Ouais, pourquoi pas, mais ya tellement de trucs à dire que le mieux c'est d'aller sur un forum dédié.... quoi qu'il sont po marrants là dessus, faut rester hyper politiquement correct et surtout po critiquer :rateau:


----------



## Adrienhb (7 Juillet 2005)

Pierrou a dit:
			
		

> Ouais, pourquoi pas, mais ya tellement de trucs à dire que le mieux c'est d'aller sur un forum dédié.... quoi qu'il sont po marrants là dessus, faut rester hyper politiquement correct et surtout po critiquer :rateau:


 
Ben ouais, c'est pour cela que je préfère en discuter ici. A priori on est fan, mais pas non plus die-hard fan.
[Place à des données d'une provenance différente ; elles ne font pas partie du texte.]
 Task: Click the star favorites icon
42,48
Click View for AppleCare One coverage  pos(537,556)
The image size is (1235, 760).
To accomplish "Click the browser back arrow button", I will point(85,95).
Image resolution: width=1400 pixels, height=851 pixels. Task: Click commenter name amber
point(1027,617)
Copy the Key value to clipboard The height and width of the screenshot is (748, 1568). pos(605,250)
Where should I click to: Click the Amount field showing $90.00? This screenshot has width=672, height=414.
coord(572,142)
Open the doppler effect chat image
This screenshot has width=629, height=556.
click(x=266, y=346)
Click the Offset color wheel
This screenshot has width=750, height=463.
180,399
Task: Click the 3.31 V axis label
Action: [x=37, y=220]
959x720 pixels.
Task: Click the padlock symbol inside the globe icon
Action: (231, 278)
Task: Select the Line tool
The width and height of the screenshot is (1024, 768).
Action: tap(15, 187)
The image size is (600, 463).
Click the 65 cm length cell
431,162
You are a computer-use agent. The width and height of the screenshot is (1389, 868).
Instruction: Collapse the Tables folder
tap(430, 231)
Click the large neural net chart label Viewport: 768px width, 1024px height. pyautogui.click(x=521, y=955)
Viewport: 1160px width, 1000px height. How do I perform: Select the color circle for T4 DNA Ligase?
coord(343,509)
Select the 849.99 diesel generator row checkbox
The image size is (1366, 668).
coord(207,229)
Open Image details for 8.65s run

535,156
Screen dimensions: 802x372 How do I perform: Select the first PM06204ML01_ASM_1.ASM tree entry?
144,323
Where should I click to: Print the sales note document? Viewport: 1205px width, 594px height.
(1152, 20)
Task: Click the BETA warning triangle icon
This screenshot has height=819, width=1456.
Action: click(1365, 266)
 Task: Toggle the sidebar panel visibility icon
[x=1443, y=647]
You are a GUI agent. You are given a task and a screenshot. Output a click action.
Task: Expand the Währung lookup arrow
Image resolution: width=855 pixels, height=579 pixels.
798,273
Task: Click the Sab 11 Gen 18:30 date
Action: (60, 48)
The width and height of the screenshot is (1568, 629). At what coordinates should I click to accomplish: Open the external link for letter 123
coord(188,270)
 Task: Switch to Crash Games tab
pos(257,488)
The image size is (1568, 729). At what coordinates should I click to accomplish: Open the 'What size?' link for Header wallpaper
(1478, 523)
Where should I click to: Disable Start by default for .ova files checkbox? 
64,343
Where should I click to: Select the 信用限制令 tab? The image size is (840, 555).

Et par exemple dire que Voldy en fait est l'oncle d'Harry ne va pas faire dégénérer le threa... comment ça j'en ai trop dit??? :rateau: 

A.


----------



## Spyro (7 Juillet 2005)

Adrienhb a dit:
			
		

> je préférais le coup de la mort de Ron.


 
QUOI ? RON MEURT ? NOOOOOOOOOOOOOOOOON !! [/mode luke skywalker]


----------



## Adrienhb (7 Juillet 2005)

Spyro a dit:
			
		

> QUOI ? RON MEURT ? NOOOOOOOOOOOOOOOOON !! [/mode luke skywalker]


 
Ben ouais, il apprend que sa mère va se remarier et que Lucius Malfoy va devenir son beau-père.

:bebe: 

A.


----------



## Adrienhb (15 Juillet 2005)

Aaaargh!
Non seulement un tour sur Amazon.co.uk vient de m'apprendre que je n'aurais pas mon volume avant jeudi (au mieux), mais en plus je viens de réaliser que je vais payer 10 Euros de plus que si je l'avais acheté à la Fnac.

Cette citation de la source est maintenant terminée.